The 18th century also saw the rise of verbunkos, a form of music that was used by army recruiters. Like much of Hungarian music at the time, it was focused on the melody, with a subordinate text; in spite of this, the vocals became a major part of verbunkos.

==19th century==

By the middle of the 19th century, verbunkos was a major symbol of Hungarian culture, and numerous people published groundbreaking studies and collections of the field. The Musicians' Society National School of Music in Pest, headed after 1840 by Gábor Mátray, one of the "leading personalities of Hungarian musical life", did much to encourage this study. András Bartay's 1835 study of Hungarian harmonics, Magyar Apollo and his 1833-34 Eredeti Népdalok, were pioneering works in the field.

In 1838, a young Franz Liszt was inspired to travel home to Hungary, studying the music of the country; he would go on to incorporate what he learned in many of his world-famous compositions. Other composers from this period included Béni Egressy, who used 18th century folk songs in his compositions, Kálmán Simonffy, who was the "most original and most inventive" songwriter of the era, whose works "most nearly approached the ideal of 'popular melodic culture', as well as lesser-known figures like Gusztáv Szénfy, Gusztáv Nyizsnyai and Ignác Bognár. In spite of their desires to glorify Hungarian folk culture, the music these composers used remained primarily the music of the middle and upper classes. It was not until the very end of the 19th century and into the 20th that the authentic music of ethnic Hungarians became a major part of compositions. Other Hungarian composers did not attempt to use verbunkos or other Hungarian styles in their music. German music was a much stronger influence on the music of the Catholic Church and in the songbooks of Mihály Bozóky.

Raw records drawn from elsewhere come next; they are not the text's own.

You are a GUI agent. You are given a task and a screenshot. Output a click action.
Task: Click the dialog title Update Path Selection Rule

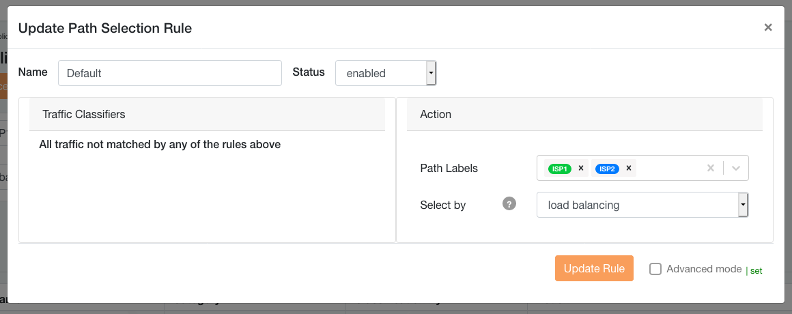point(104,28)
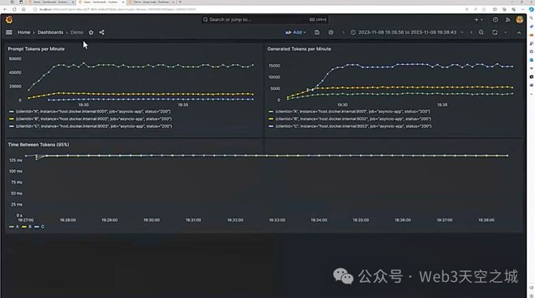The width and height of the screenshot is (535, 298).
Task: Open the time range picker dropdown
Action: click(407, 32)
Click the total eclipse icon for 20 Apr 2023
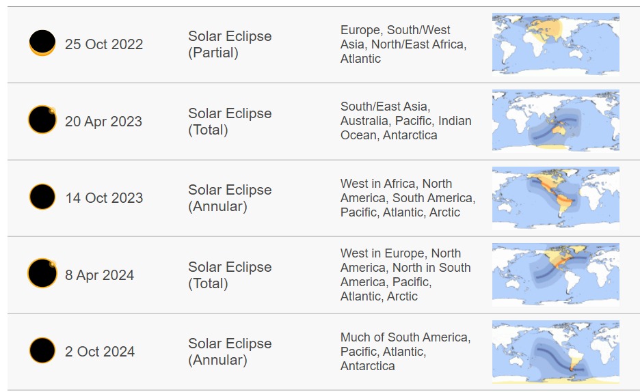This screenshot has width=640, height=392. [42, 120]
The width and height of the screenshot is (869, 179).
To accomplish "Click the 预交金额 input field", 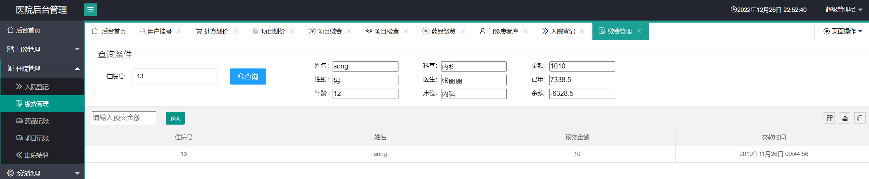I will click(124, 118).
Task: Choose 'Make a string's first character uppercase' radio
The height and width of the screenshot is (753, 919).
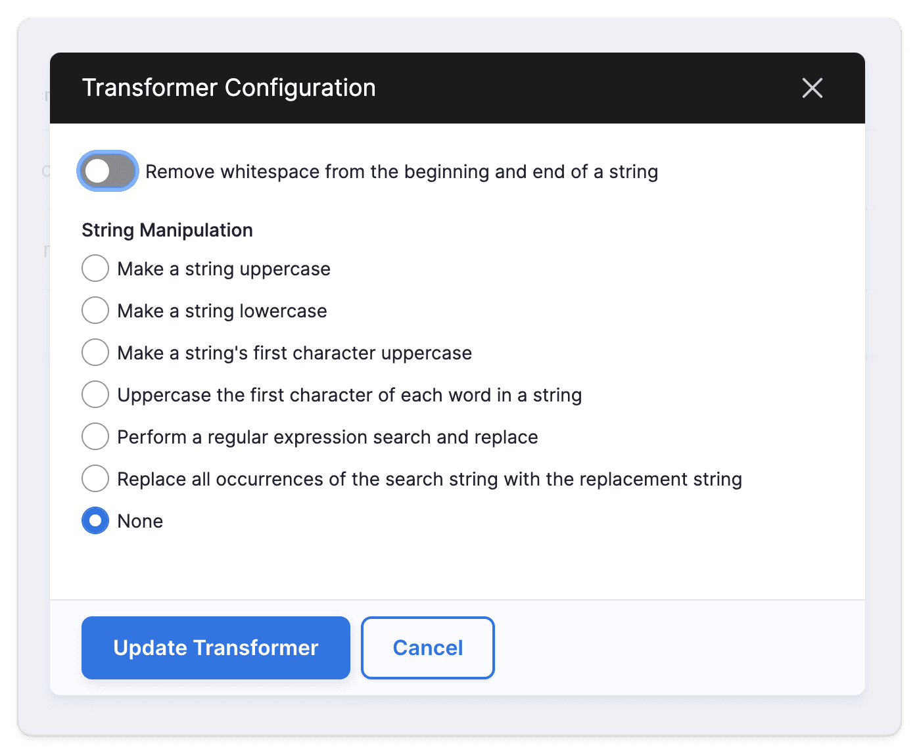Action: tap(95, 352)
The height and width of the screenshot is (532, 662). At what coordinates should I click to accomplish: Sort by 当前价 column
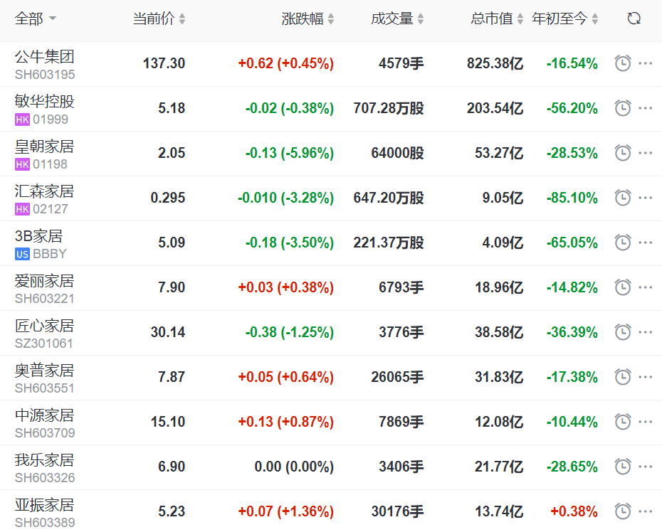(x=159, y=19)
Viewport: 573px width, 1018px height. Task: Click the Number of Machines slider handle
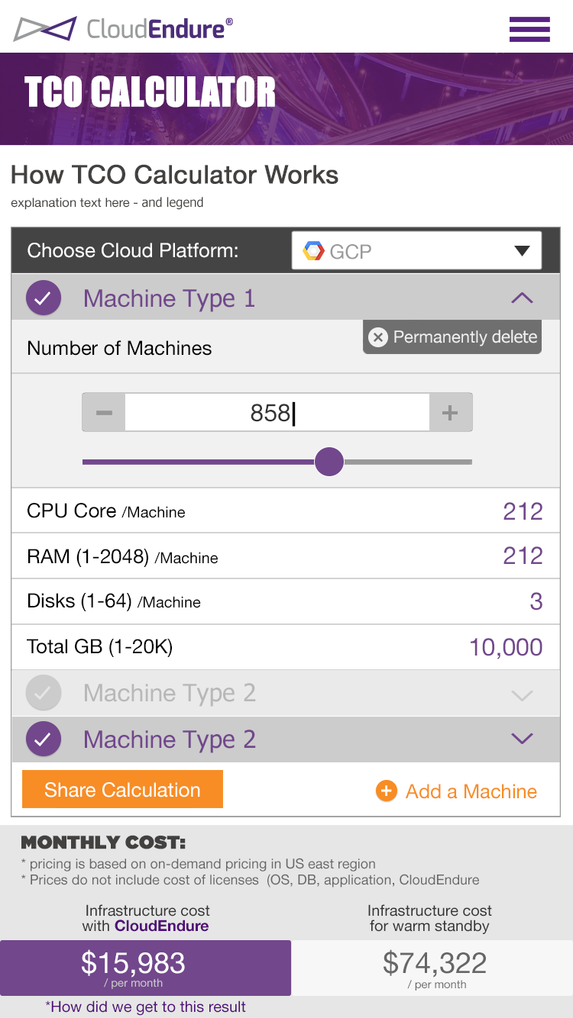tap(329, 462)
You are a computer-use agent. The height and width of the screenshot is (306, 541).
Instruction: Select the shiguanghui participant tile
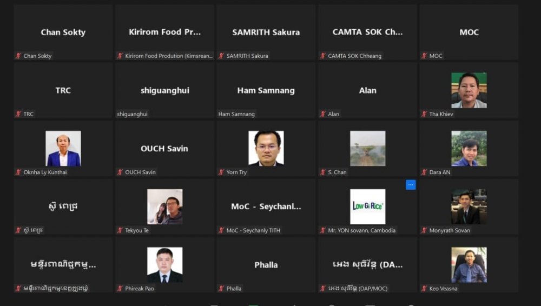coord(164,90)
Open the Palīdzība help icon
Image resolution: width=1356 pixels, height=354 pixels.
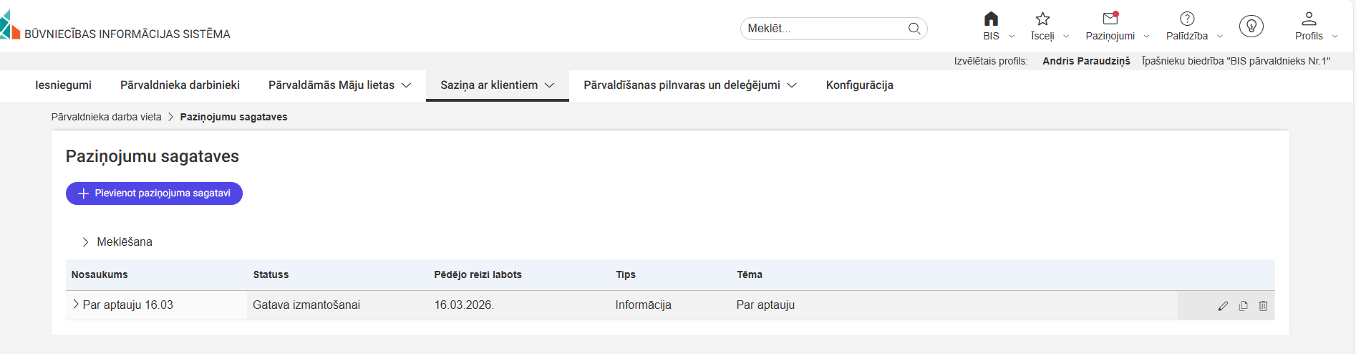pos(1187,19)
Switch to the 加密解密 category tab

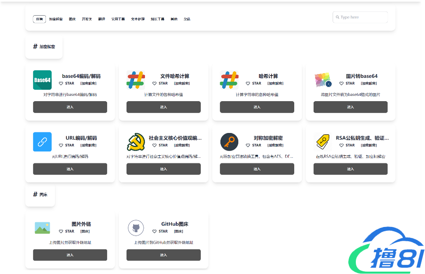point(56,19)
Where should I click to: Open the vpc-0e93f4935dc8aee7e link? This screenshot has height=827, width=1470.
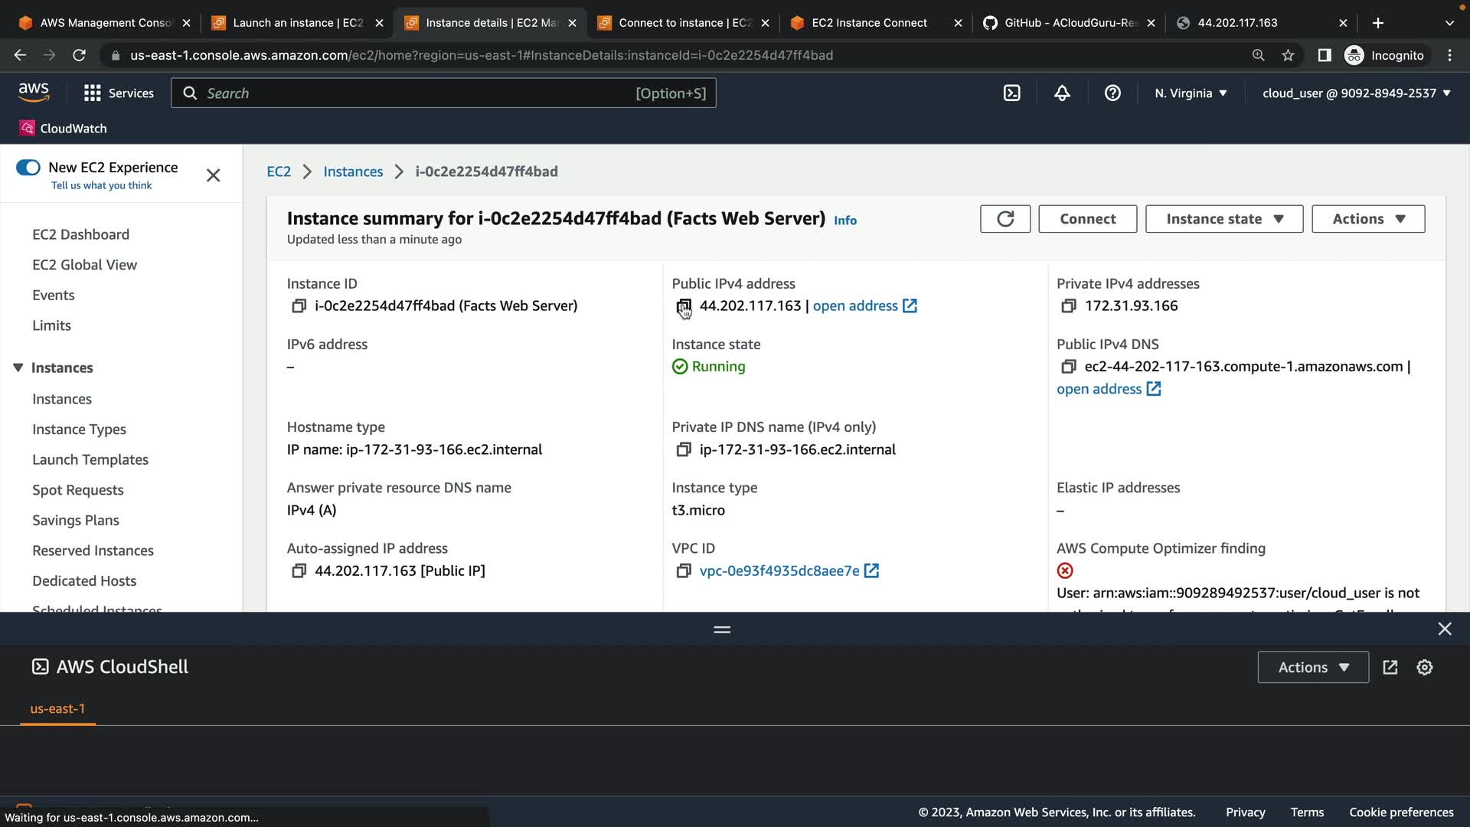779,571
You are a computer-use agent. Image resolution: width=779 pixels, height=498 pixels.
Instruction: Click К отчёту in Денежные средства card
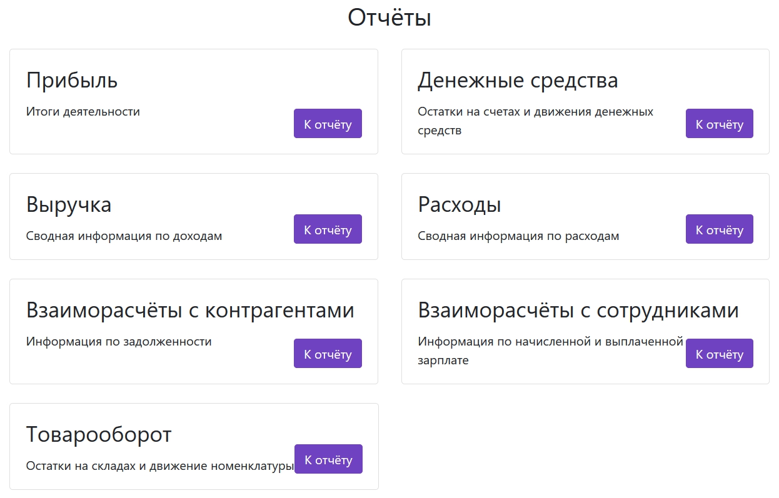pyautogui.click(x=719, y=124)
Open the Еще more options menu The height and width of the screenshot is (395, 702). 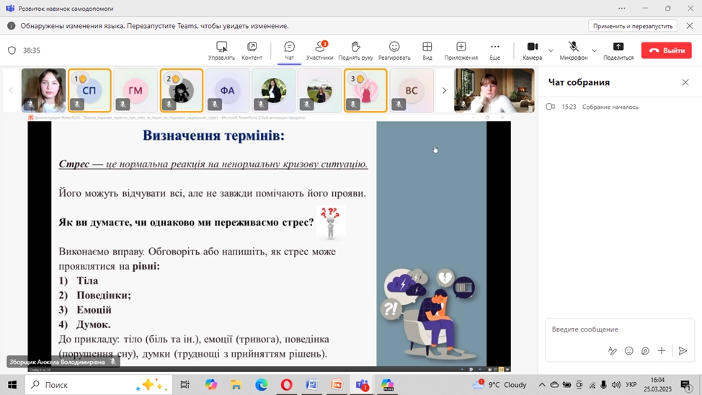[x=494, y=48]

The playwright Elemér Szentirmay (also known as János Németh) was very popular in his time, known for his "form of expression and scale of popular character" whose "works surpassed in popularity everything written by his contemporaries". The Hungarian operetta first appeared in the 1860s, popularized by Ignác Bognár, Geza Allaga and Jeno Huber, followed by Elek Erkel and György Bánffy; in the early 20th century, the Viennese style predominated in the work of Huszka, Pongrác Kacsóh, Buttykay, Jacobi, Kálmán and Lehár. Aside from the popular operetta, the field of Hungarian opera reached fruition in the 19th century. Ferenc Erkel was of great importance in his field, creating the first opera in the Hungarian language using music from popular songs, the verbunkos tradition as well as the singing forms of Italian and French opera. There were other opera composers as well, though the most important was Mihály Mosonyi, who did much to use Hungarian themes in his work.

The late 19th century saw a decline in the nationalistic tendencies of Hungarian music, which deteriorated "into the works of salon composers, into the poorly written genre of stylish 'Hungarian fantasies', 'Gipsy arrangements'" and other styles more influenced by foreign countries than Hungarian traditions. The result was increased antagonism between those enamoured of foreign music and the cultivators of Hungarian (and Roma-Hungarian) music, a dichotomy that "could only result in deceiving the country with the opium of semi-education on the one hand and superficial nationalism on the other". Hans Koessler, a teacher with the Academy of Music, did more than anyone to accentuate the German classical elements in Hungarian music, though some of his students, like Ernst von Dohnányi, placed prominent Hungarian themes in their own works.